As young children we think nothing of taking our turn in the wagon. Indeed, we are more likely to fight over whose turn it is making sure that we don’t get stuck pulling all the time. Why is it, then, that so many of us as adults fight so hard to NOT take a turn in the wagon? What do we think it means? What do we think it says about us? That we’re weak? Lazy? Irresponsible? Why do so many of us insist on being the one to pull, exhausting and depleting ourselves along the way? As adults we seem to forget that we are not capable of doing all the work, being the one to constantly care for others, never taking time to refresh ourselves.

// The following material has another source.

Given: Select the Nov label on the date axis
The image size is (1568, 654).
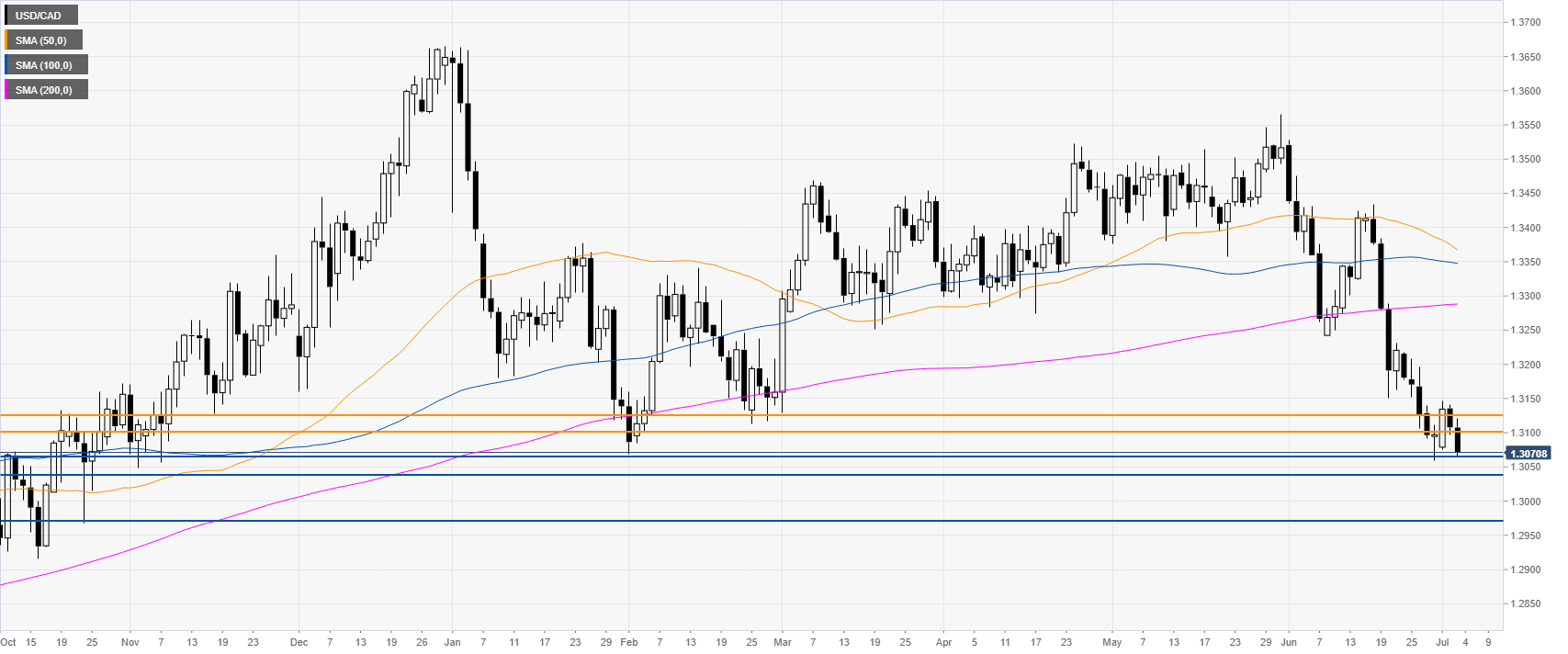Looking at the screenshot, I should (x=130, y=643).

I think part of the issue for those of us who are uncomfortable with accepting help is a belief that we will be putting undue stress on another. We can come up with hundreds of reasons why we “shouldn’t” allow them to help. To that I say, consider the evolution of the butterfly. Yes, I said butterfly. What do butterflies have to do with this topic? I’m glad you asked. When a caterpillar has transformed into a butterfly, it begins to break out of the chrysalis. It’s a real struggle since the wings are not functional at this point. It is, in fact, the struggle that forces fluid from the body to the wings that makes them strong enough to carry the weight of the butterfly. Without the struggle, the wings would be useless and the butterfly would never fly.
So my challenge today for all of us who think we have to do it all is to consider that from time to time it’s our turn in the wagon and let someone else pull for a while. We may just find when we do that we’ve allowed someone else to build the muscle necessary to fly.